Odilon Redon
(Bordeaux 1840 - 1916 Paris)
Arbres, 1870-85
Oil on paper laid down on cardboard, 24.6 x 20.1 cm
Signed lower right OD.R.
Provenance:
Gustave Fayet, until c.1900
Private collection, France
By descent to private collection, England
With Jill Newhouse, New York, 2006 [1]
Literature:
Alec Wildenstein, Odilon Redon: Catalogue Raisonne de L'Oeuvre Peint et Dessine, vol. III, no. 1757, p. 235, ill. p. 228
Even the natural phenomena, the tree, water and grass, are made mysterious by a skillful marriage between a deliberate vagueness of detail and a lively exploration of tonal values.[2]

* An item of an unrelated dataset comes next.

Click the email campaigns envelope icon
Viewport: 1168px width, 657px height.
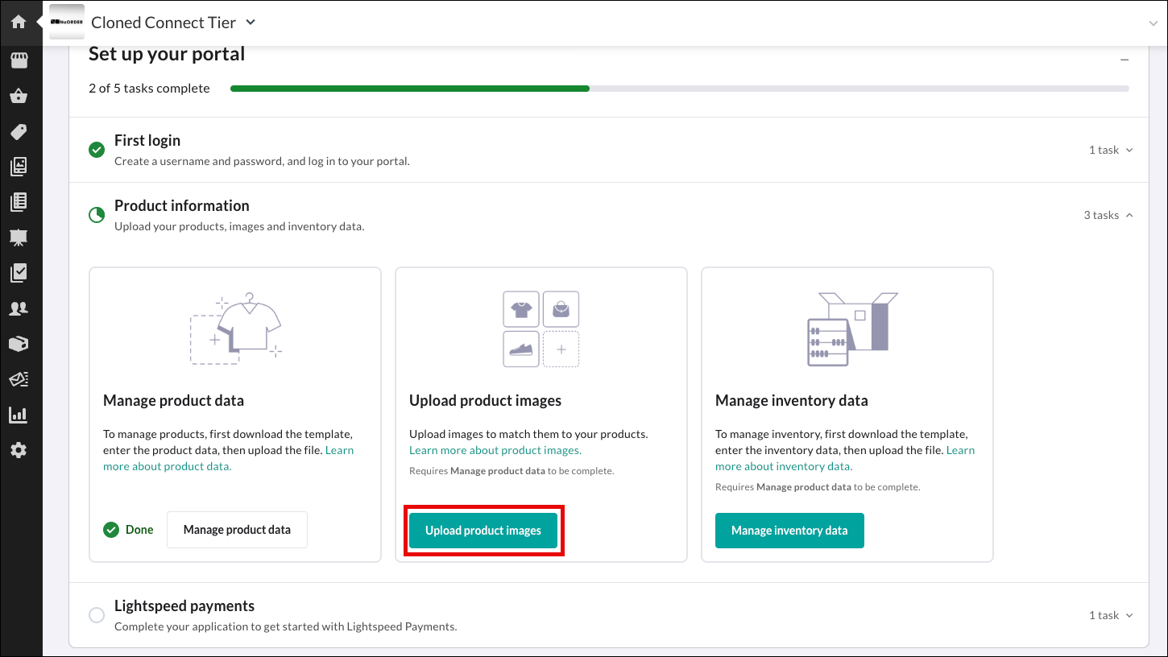click(x=19, y=379)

This characterization of Redon’s early style is quite appropriate, as it sets him apart from the naturalism of the previous generation, as exemplified by Gustave Courbet. Nature does, in fact, play an important role in Odilon Redon’s life and oeuvre. Arbres, inspired by the School of Barbizon, was painted en plein-air, as evidenced by the pin-holes in the corners of the paper. Redon did not typically paint naturalistic forest landscapes. Instead, he tended to highlight one element, in this case a forked tree, a motive he took up several times. He kept most of these oil sketches until his death, except for this one, which caught the eye of the painter Gustave Fayet, his patron and friend. Fayet’s important collection comprised works by Degas, Manet, Corot, Pissarro, Redon, Gauguin and many others. Fayet was an important patron of both Redon and Gauguin.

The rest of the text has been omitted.